DETAILED DESCRIPTION OF THE PREFERRED EMBODIMENT
[0027] The present invention will now be described more
specifically with reference to the following embodiments. It is to
be noted that the following descriptions of preferred embodiments
of this invention are presented herein for purpose of illustration
and description only. It is not intended to be exhaustive or to be
limited to the precise form disclosed.
[0028] FIG. 2A is a schematic exploded view illustrating a magnetic
device according to a first embodiment of the present invention.
FIG. 2B is a schematic assembled view illustrating the magnetic
device of FIG. 2A. An example of the magnetic device 2 includes but
is not limited to a transformer, an inductor, a filter, or the
like. As shown in FIG. 2A, the magnetic device 2 includes a
thermally-conductive bobbin 20, a winding coil 21, and a magnetic
core assembly 22. The thermally-conductive bobbin 20 has a winding
section 201 and a channel 202. The winding coil 21 is wound around
the winding section 201. The magnetic core assembly 22 is at least
partially embedded within the channel 202. After the magnetic
device 2 is assembled, the heat from the winding coil 21 and the
magnetic core assembly 22 may be dissipated away through the
thermally-conductive bobbin 20. In this embodiment, the
thermally-conductive bobbin 20 can be a one-piece part, but it is
not limited thereto.
[0029] Please refer to FIGS. 2A and 2B again. For enhancing the
heat-dissipating efficiency, the thermal conductivity of the
thermally-conductive bobbin 20 is 10 W/m.times.K or higher. For
example, the thermally-conductive bobbin 20 is made of a
thermally-conductive material. The thermal conductivity of the
thermally-conductive material is 10 W/m.times.K or higher.

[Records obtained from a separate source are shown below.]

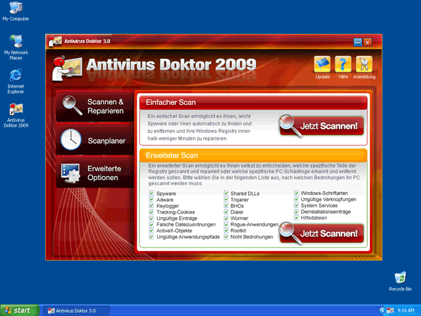Toggle the Keylogger checkbox
This screenshot has height=316, width=421.
pyautogui.click(x=152, y=206)
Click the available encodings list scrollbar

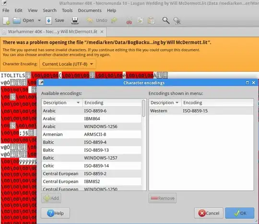point(144,108)
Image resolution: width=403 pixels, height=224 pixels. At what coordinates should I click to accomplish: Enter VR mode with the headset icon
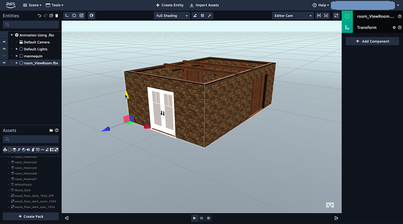pyautogui.click(x=330, y=205)
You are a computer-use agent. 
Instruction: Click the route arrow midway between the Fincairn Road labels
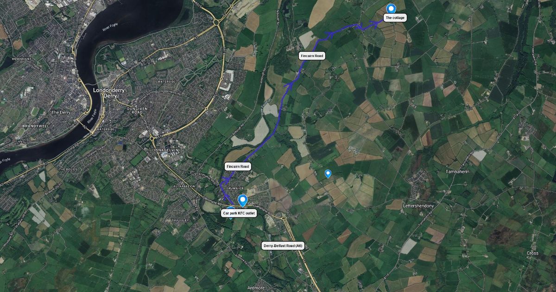pos(289,84)
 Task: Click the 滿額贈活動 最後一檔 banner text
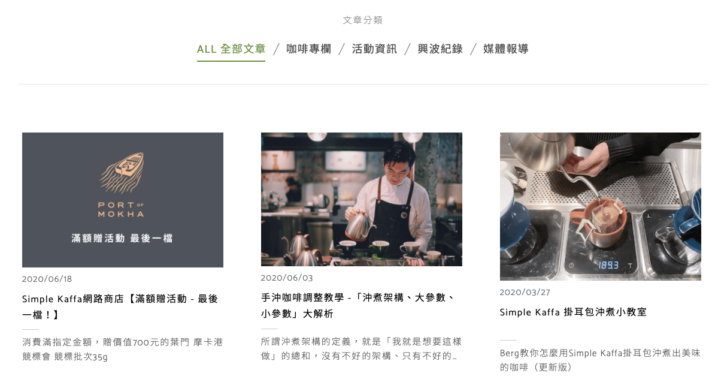click(122, 238)
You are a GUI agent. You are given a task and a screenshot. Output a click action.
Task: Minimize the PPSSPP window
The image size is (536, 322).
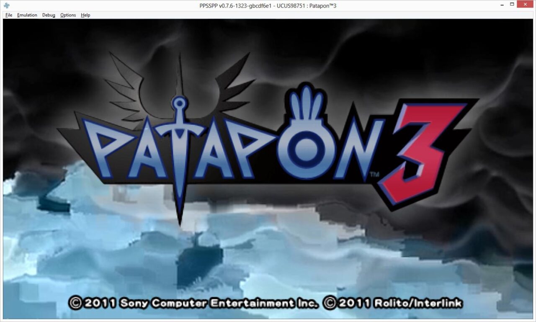click(501, 5)
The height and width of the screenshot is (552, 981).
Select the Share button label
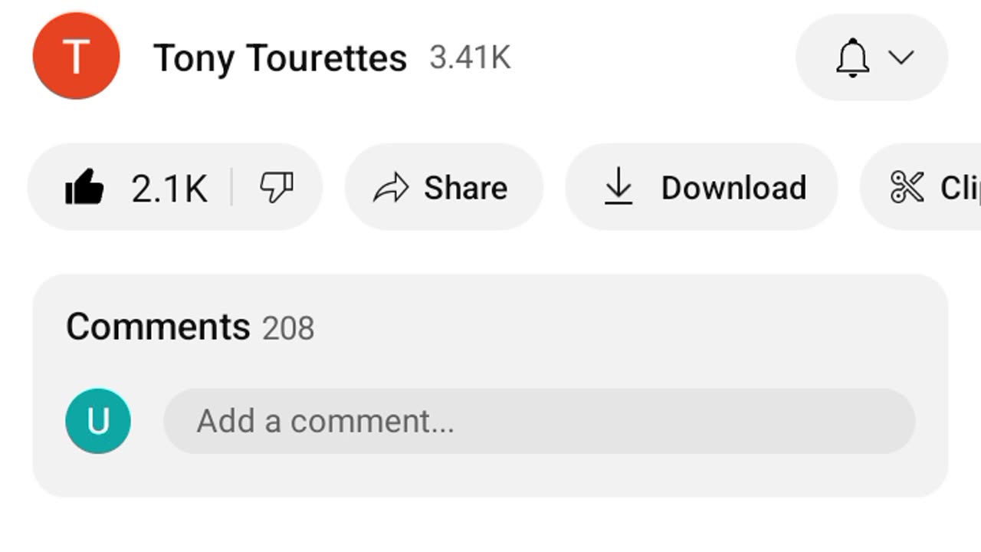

In some
embodiments, the thermally-conductive bobbin 20 is made of a
metallic material such as copper, aluminum or iron. In a case that
the thermally-conductive bobbin 20 is made of the metallic
material, the thermally-conductive bobbin 20 has a non-seamless
ring-shape. Since the thermally-conductive bobbin 20 is made of
metal, the structural strength of the magnetic device 2 is
enhanced. Under this circumstance, the thermally-conductive bobbin
20 further has the function of structurally supporting the magnetic
device 2.
[0030] In some embodiments, the thermally-conductive bobbin 20 is
made of a non-metallic material such as a carbon fiber material, a
composite material or a ceramic material. In a case that the
thermally-conductive bobbin 20 is made of the non-metallic
material, the thermally-conductive bobbin 20 is a seamless
ring-shaped plate.
[0031] Please refer to FIG. 2A again. The magnetic device 2 further
includes a magnetic core assembly 22. The magnetic core assembly 22
is at least partially embedded within the channel 202 of the
thermally-conductive bobbin 20 for conducting the magnetic flux. In
this embodiment, the magnetic core assembly 22 is an EE-type
magnetic core assembly. The magnetic core assembly 22 includes two
E cores, wherein each E core includes a middle post 220 and two
lateral posts 221. The two lateral posts 221 are located at
bilateral sides of the middle post 220. In some other embodiments,
the winding coil 21 is wound as a winding assembly, and the winding
assembly is directly sheathed around the winding section 201. For
assembling the magnetic device 2, the winding coil 21 is firstly
wound around the winding section 201 of the thermally-conductive
bobbin 20. After the winding coil 21 and the thermally-conductive
bobbin 20 are combined together, the middle posts 220 of the
magnetic core assembly 22 are embedded within the channel 202 of
the thermally-conductive bobbin 20. The resulting structure of the
assembled magnetic device 2 is shown in FIG. 2B. Of course, the
magnetic core assembly 22 is not limited to the EE-type magnetic
core assembly as long as the magnetic core assembly 22 is at least
partially embedded within the channel 202 of the
thermally-conductive bobbin 20. It is noted that numerous
modifications and alterations of the magnetic core assembly 22 may
be made while retaining the teachings of the invention.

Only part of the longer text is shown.